Dalam prinsip Panca Natanegara ini, masyarakat Jawa memaknai seorang pemimpin merupakan imam yang memberikan petunjuk. Masyarakat Jawa menilai dengan pemimpin yang mampu mengamalkan Panca Natanegara, maka pemimpin tersebut akan membawa negara dari krisis dan mencapai tujuan untuk mensejahterakan rakyat. Seiring dengan berkembangnya zaman, pemikiran masyarakat jawa pun juga ikut berkembang. Dalam Kosmologi Politik Jawa ramalan Jayabaya tersebut, masyarakat memaknai ramalan itu dengan memfokuskan pada istilah Natanegara. Masyarakat Jawa tidak lagi menggunakan prinsip istilah Panca Natanegara, dikarenakan di zaman modern ini setiap pemimpin pasti memiliki prinsip tersebut.
Dalam prinsip “Panca Natanegara” ini, masyarakat Jawa memaknai seorang pemimpin merupakan imam yang memberikan petunjuk. Masyarakat Jawa menilai dengan pemimpin yang mampu mengamalkan “Panca Natanegara”, maka pemimpin tersebut akan membawa negara dari krisis dan mencapai tujuan untuk mensejahterakan rakyat.
Masyarakat Jawa menilai dalam hal politik memandang Natanegara ini merupakan pemaknaan sebagai penata negara yang bijaksana. Dalam kosmologi politik Jawa secara historis disusun oleh Prabu Jayabaya sebagai perancangan kebaikan bersama. Walaupun sebagian orang menganggap bahwa kosmologi politik Jawa adalah takhayul belaka. Kenyataan mengenai kosmologi politik Jawa ini dapat diuji kebenarannya dengan menarik garis historis peradaban masyarakat Jawa.
Kosmologi politik Jawa ini juga dapat dikatakan sebagai subjektivisme-antroposentristik melalui pengasumsianya dalam menempatkan manusia sebagai subjek aktif kosmos yang ditandai dengan sejarah dan aktivitas berpikirnya (Iqbal, 2014:32). Dengan demikian, pemaknaan kosmologi politik Jawa memberikan upaya dalam bidang politik untuk berpikir secara bebas dengan alam raya sebagai derajat manusia. Kosmologi politik Jawa walaupun menjadi akal budi pemikiran lokal, namun keberadaannya mampu diperdebatkan selayaknya kosmologi yang berada di dunia Eropa.
Kosmologi politik Jawa mendominasi luas untuk mengatur manusia. Kosmologi politik Jawa ini tercipta pada masa kerajaan Hindu-Buddha. Selain itu, kosmologi politik Jawa juga kerap dikaitkan dari masa ke masa, sehingga kosmologi politik Jawa kerap mengalami adaptasi dan perubahan seperti halnya kosmologi lain di dunia pada umumnya. Dalam kosmologi politik Jawa, peranannya dalam dunia politik memiliki sifat untuk menunjukkan eksistensi secara terpusat pada ego-subjektivisme sekaligus menandakan peralihan filsafat dari “kekaguman kenyataan”. Dasar mengenai peralihan ini merupakan “kekaguman ilmu pengetahuan” yang menciptakan apresiasi pengetahuan yang mengembalikan pengetahuan manusia dengan subjek manusia itu sendiri (Iqbal, 2014:32).

--- Yang Akan Dikerjakan ---
(a) Daftarkan semua frasa yang diapit tanda petik dalam kutipan tentang kosmologi politik Jawa. Tulis setiap frasa satu kali saja.
(b) Ketik ulang bagian kutipan tentang kosmologi politik Jawa, mulai dari "Dalam prinsip Panca" sampai dengan "memiliki prinsip tersebut.".

--- Bahan yang Disediakan ---
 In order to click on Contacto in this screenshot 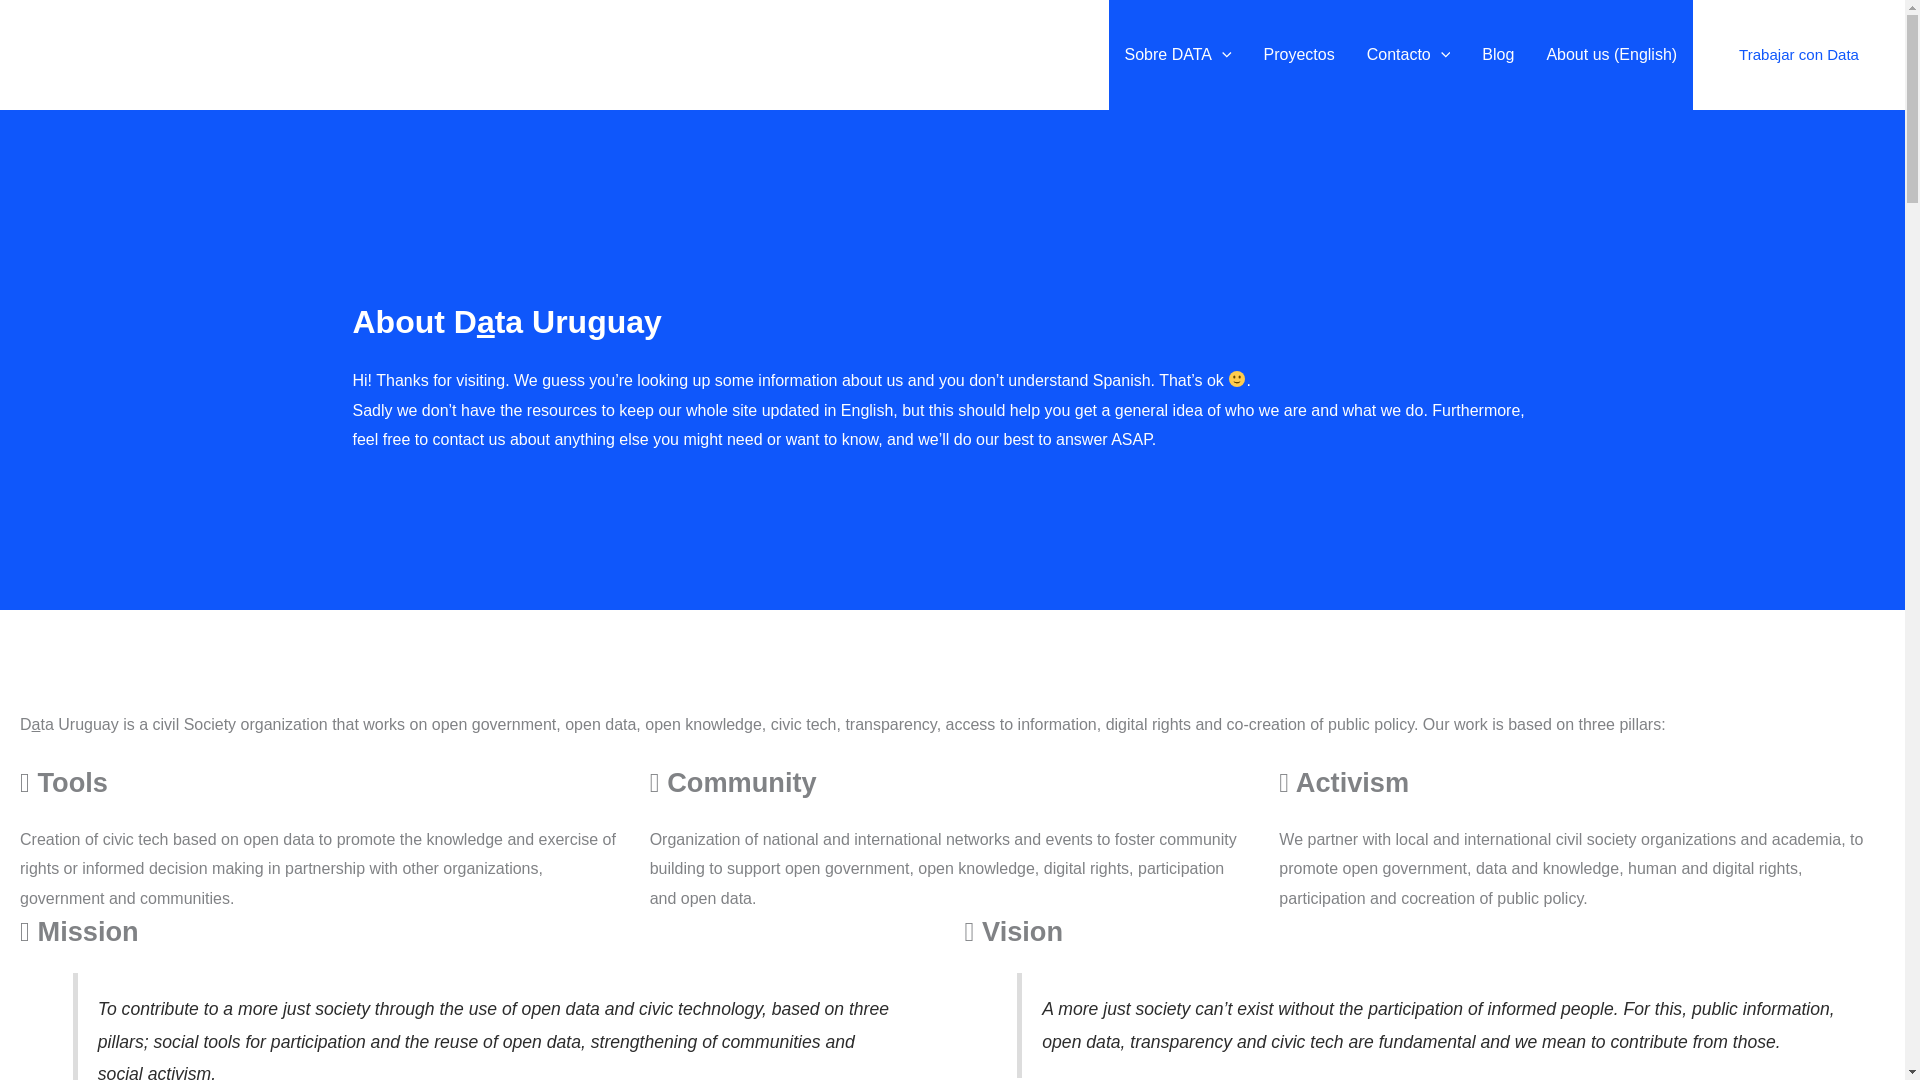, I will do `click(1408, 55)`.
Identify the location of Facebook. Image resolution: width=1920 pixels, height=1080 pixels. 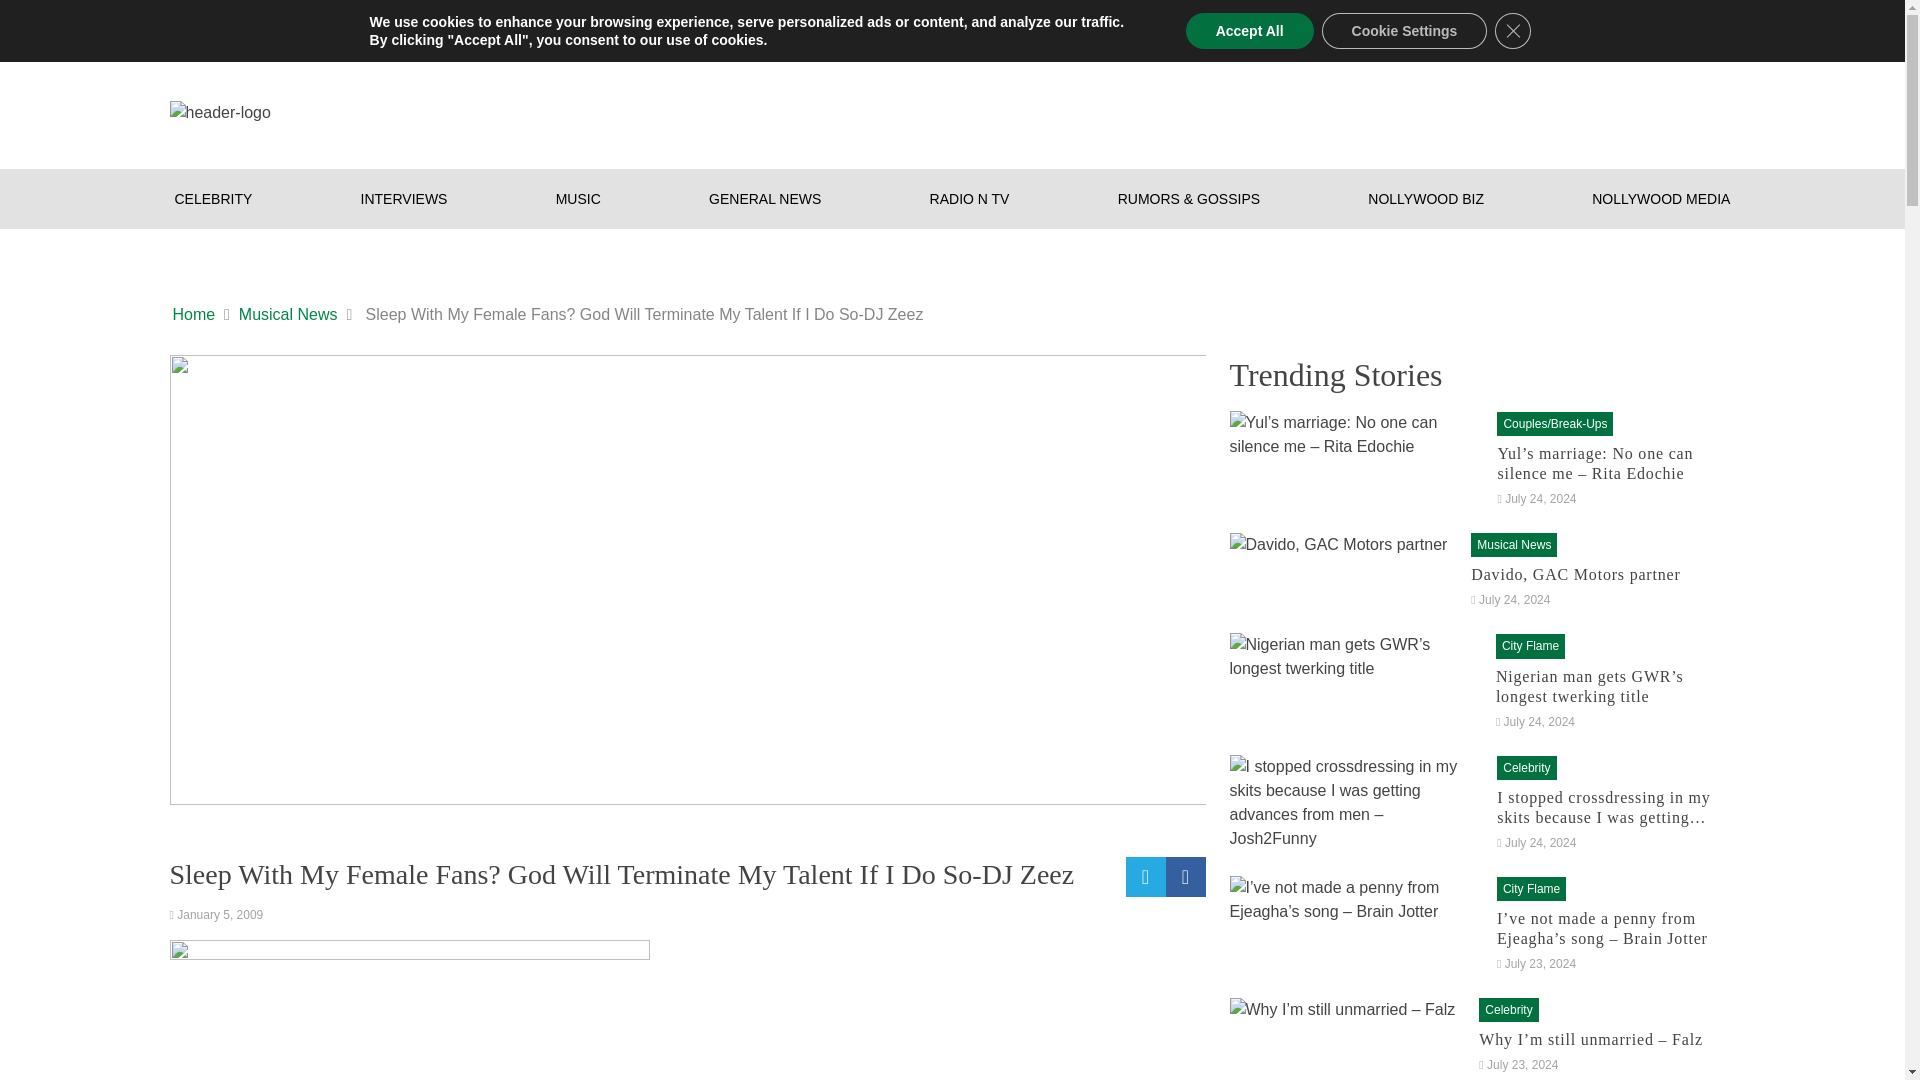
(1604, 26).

--- Hasil yang Diharapkan ---
(a)
- Panca Natanegara
- kekaguman kenyataan
- kekaguman ilmu pengetahuan

(b)
Dalam prinsip Panca Natanegara ini, masyarakat Jawa memaknai seorang pemimpin merupakan imam yang memberikan petunjuk. Masyarakat Jawa menilai dengan pemimpin yang mampu mengamalkan Panca Natanegara, maka pemimpin tersebut akan membawa negara dari krisis dan mencapai tujuan untuk mensejahterakan rakyat. Seiring dengan berkembangnya zaman, pemikiran masyarakat jawa pun juga ikut berkembang. Dalam Kosmologi Politik Jawa ramalan Jayabaya tersebut, masyarakat memaknai ramalan itu dengan memfokuskan pada istilah Natanegara. Masyarakat Jawa tidak lagi menggunakan prinsip istilah Panca Natanegara, dikarenakan di zaman modern ini setiap pemimpin pasti memiliki prinsip tersebut.